Adaptive Remediation

From the imbalance between the increasing number of environmental contamination incidents and the limited availability of resources to be devoted to the interventions necessary to restore the original condition arises a need to develop new integrated strategies for the reuse of brownfield sites and industrial legacy. The research project entitled AdRem – Adaptive Remediation Toolkit concerns the development of strategies and methods to spatialise, visualise and manage interactions between soil reclamation and urban design in abandoned and contaminated industrial sites. The objective is to design a parametric toolkit to support the decision-making process involving the environmental engineer, engaged in the evaluation of feasible remediation techniques in sites characterised by the presence of a multi-contamination and the architect and urban designer, who deals with adapting the post-industrial city to new needs.

Year

2019

Tags

#Engineering #NonPerformingLegacies #ClimateActions

Type

Research project

Research summary

An increasing number of brownfield remediation interventions are taking place in urban contexts and related challenges are posed by the combination of reclamation processes, building reuse and adaptation.

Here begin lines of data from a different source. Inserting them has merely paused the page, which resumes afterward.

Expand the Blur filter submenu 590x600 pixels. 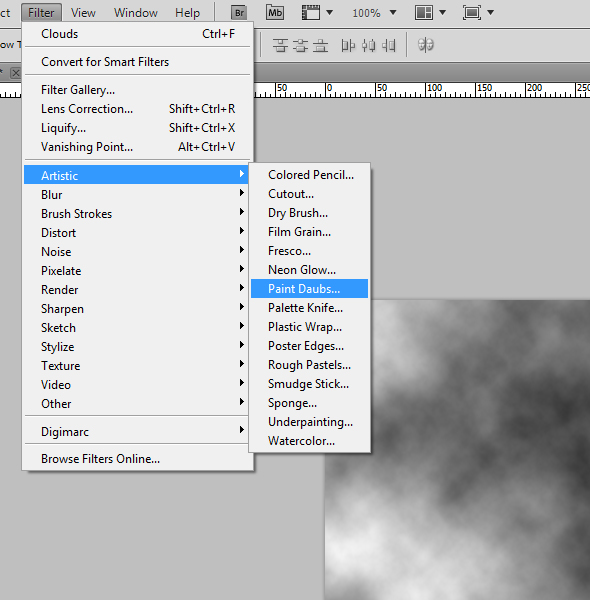coord(136,194)
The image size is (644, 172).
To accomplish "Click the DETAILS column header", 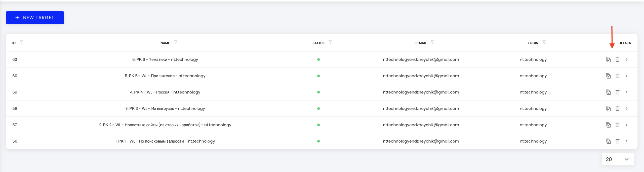I will click(x=625, y=43).
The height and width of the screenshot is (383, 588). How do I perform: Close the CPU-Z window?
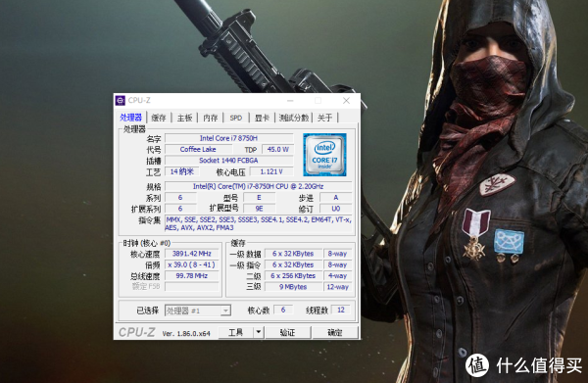(x=347, y=101)
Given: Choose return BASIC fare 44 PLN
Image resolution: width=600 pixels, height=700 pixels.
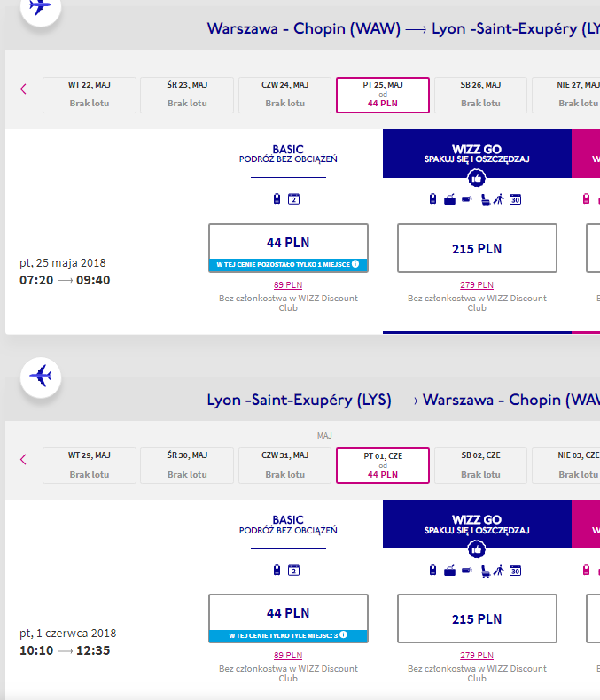Looking at the screenshot, I should click(288, 618).
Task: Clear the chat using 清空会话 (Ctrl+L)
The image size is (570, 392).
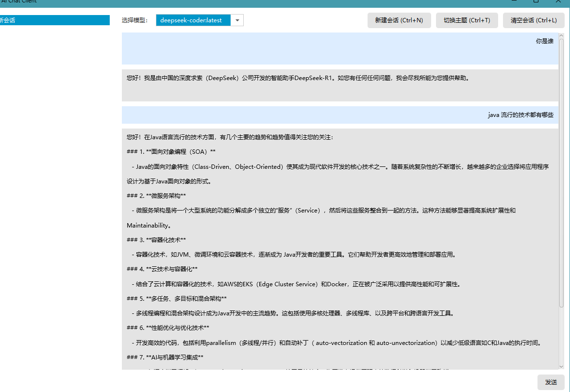Action: [533, 20]
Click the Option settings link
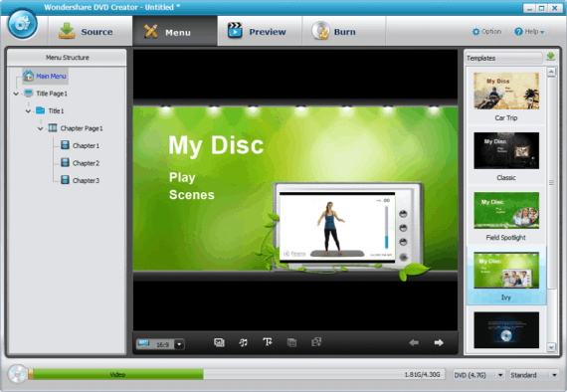Viewport: 567px width, 392px height. tap(486, 32)
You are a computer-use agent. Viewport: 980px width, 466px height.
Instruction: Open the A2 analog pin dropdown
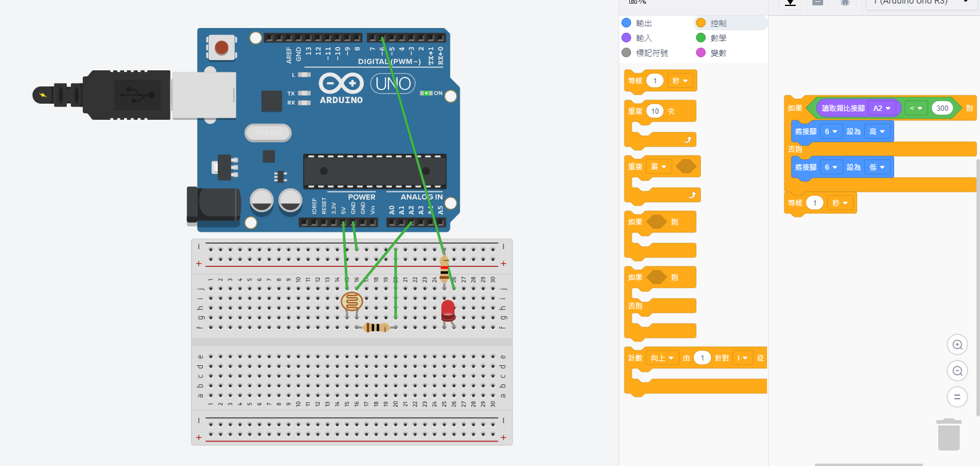[x=882, y=108]
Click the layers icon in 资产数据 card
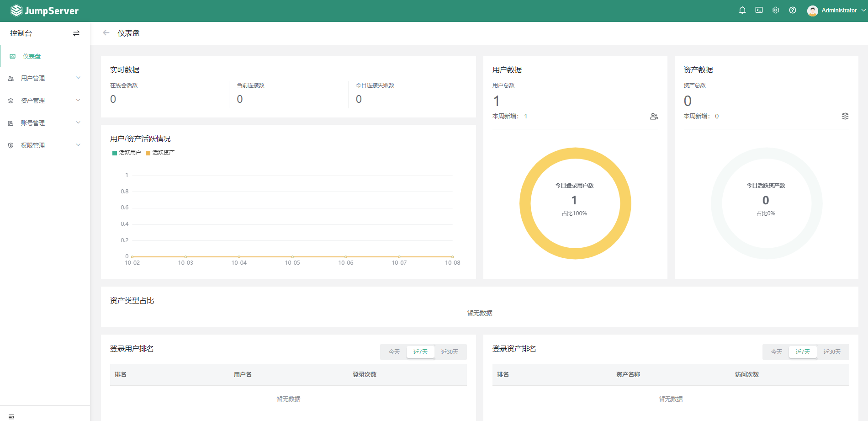The image size is (868, 421). point(845,116)
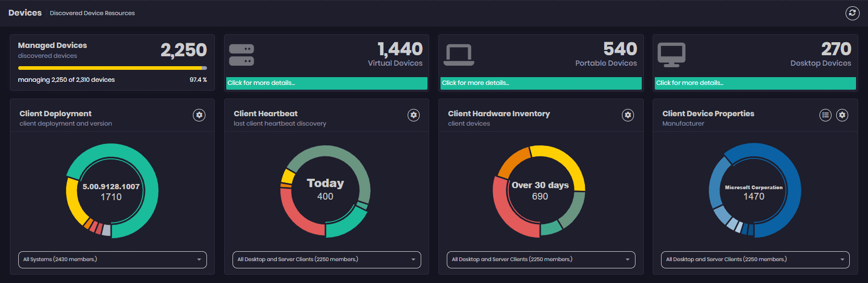Click the Virtual Devices server icon
Screen dimensions: 868x283
tap(241, 55)
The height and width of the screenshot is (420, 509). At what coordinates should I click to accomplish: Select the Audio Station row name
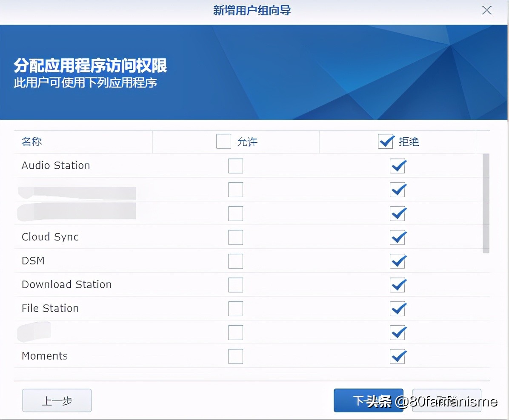56,166
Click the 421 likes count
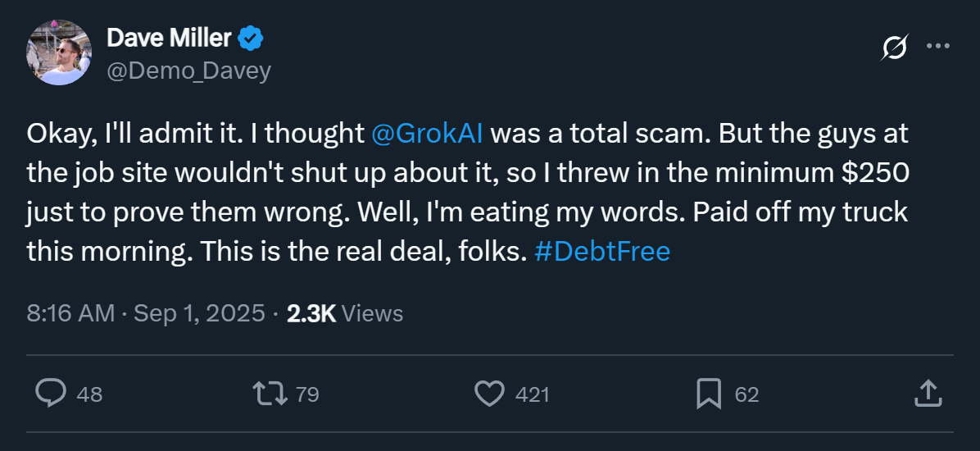 pos(532,394)
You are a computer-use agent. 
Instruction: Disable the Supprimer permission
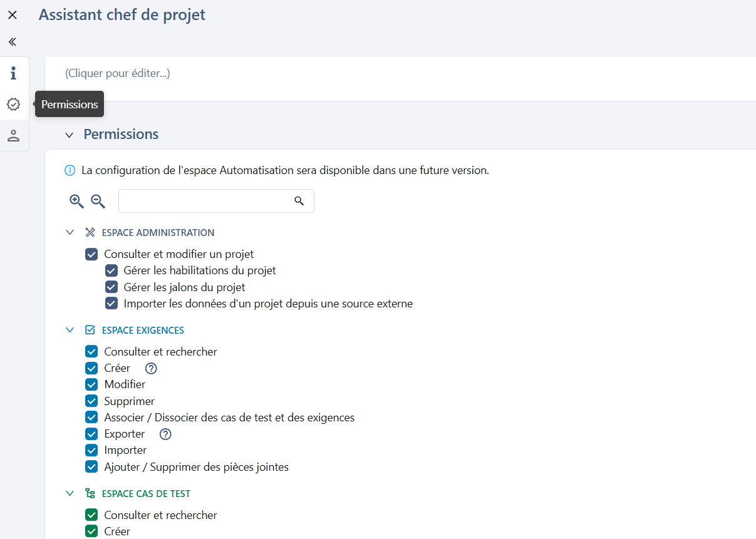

Following the real estate crisis of 2007-2008 and the consequent reduction in the demand for buildings, abandoned industrial sites have increasingly become an environmental, social and financial burden for urban communities. Compared to those sites located in active industrial areas outside cities, brownfield site regeneration in an urban context poses additional constraints, e.g. restrictions on site morphology variations – even temporary ones – and restrictions in use of the area, also connected to landscape characterisation and the overall perception of the place. Nevertheless, these areas patently represent a potential resource, since they are often embedded in the urban fabric, generally well-connected through infrastructure and equipped with a dense network of sub-services. In addition to environmental restoration and human health protection, transforming contaminated urban brownfield sites can offer significant advantages, including exploiting the existing infrastructure, preserving greenfield sites, producing positive social and economic effects for nearby communities, including higher property values and reduced crime rate and all in all contributing to environmental, economic and social sustainability. In such situations, urban regeneration and the planning of remediation projects are two potentially very interconnected practices, but still today they struggle to interact with one another.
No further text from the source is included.